Increased drought intensity leads to decreased resistance and resilience in the arid and semi-arid zones of the mesothermal regions and the humid zones of the warm–temperate regions.

This study focused solely on the impact of meteorological droughts on vegetation, and it did not analyze soil droughts. During periods of low precipitation, plants are likely to grow normally if the soil is not water-stressed. Further research is needed to investigate the impact of soil droughts on vegetation growth. Additionally, the study did not consider the delayed consequences of long-term droughts, such as drought-induced tree mortality and wildfires, as well as the delayed and cumulative effects of droughts on vegetation. Further research is also needed on the effects of soil, topography, geology, and socio-economic development on droughts. Although this study used NDVI information to assess vegetation resistance and resilience, this method has limitations without field-reference data. Relying solely on NDVI data may not fully reflect the actual impact of droughts on vegetation, as the NDVI only provides remote sensing information about vegetation conditions, and it cannot directly measure physiological states or groundwater conditions. Therefore, combining field-observation data with NDVI remote sensing information will help more comprehensively and accurately assess vegetation responses to drought.
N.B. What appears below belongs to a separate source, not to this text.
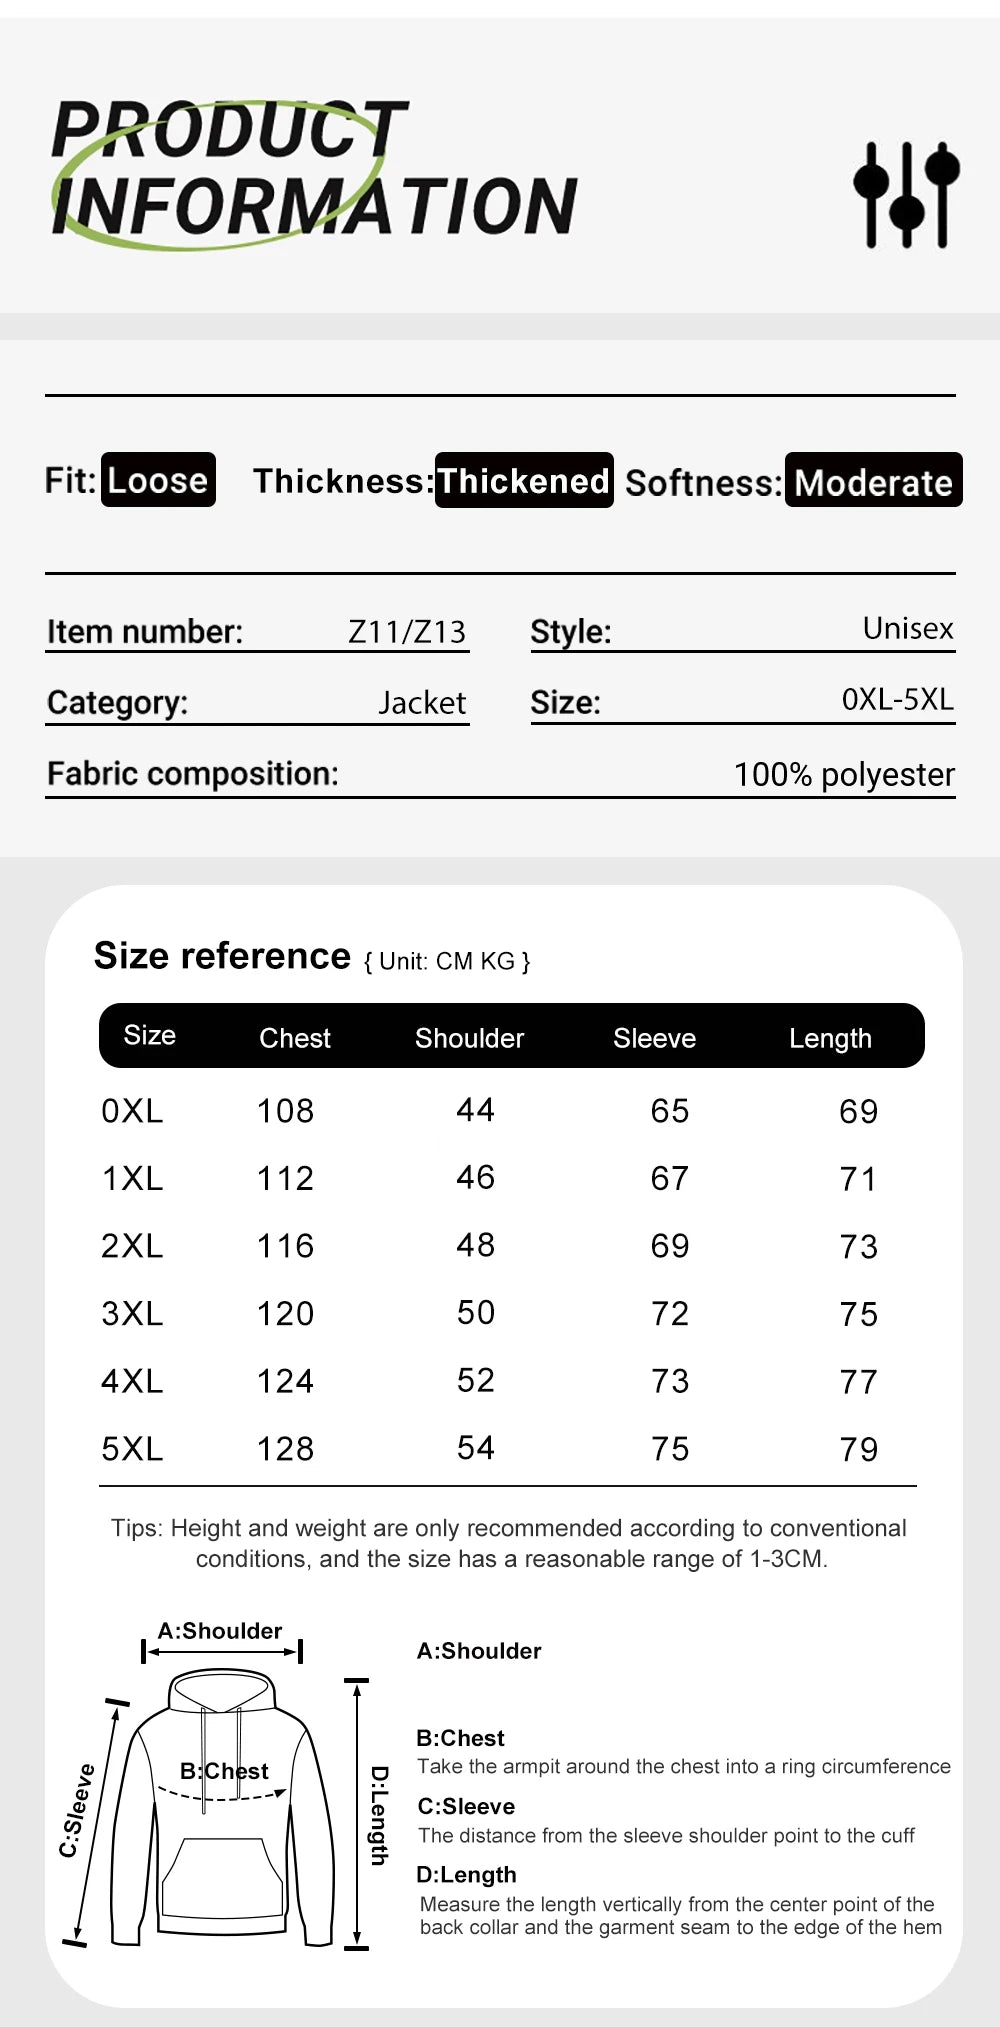This screenshot has height=2027, width=1000.
Task: Click the A:Shoulder arrow in diagram
Action: coord(221,1652)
In the future, this type of research can be further improved by incorporating the concept of “recovery” to gain a comprehensive understanding of the concepts related to the vegetation NDVI. Recovery refers to the ability of vegetation to return to a normal state after experiencing extreme weather events such as droughts. Future studies could assess recovery by monitoring the rate and magnitude of NDVI value changes after the end of a drought event. For example, analyzing the time required for NDVI values to return to normal levels and evaluating the growth magnitude of the NDVI during the recovery period can provide a detailed understanding of recovery-time differences and degrees among different regions and vegetation types. Additionally, studying key factors influencing recovery, such as soil types, water availability, vegetation types, and human interference, can help identify which factors play a crucial role in promoting or hindering vegetation recovery.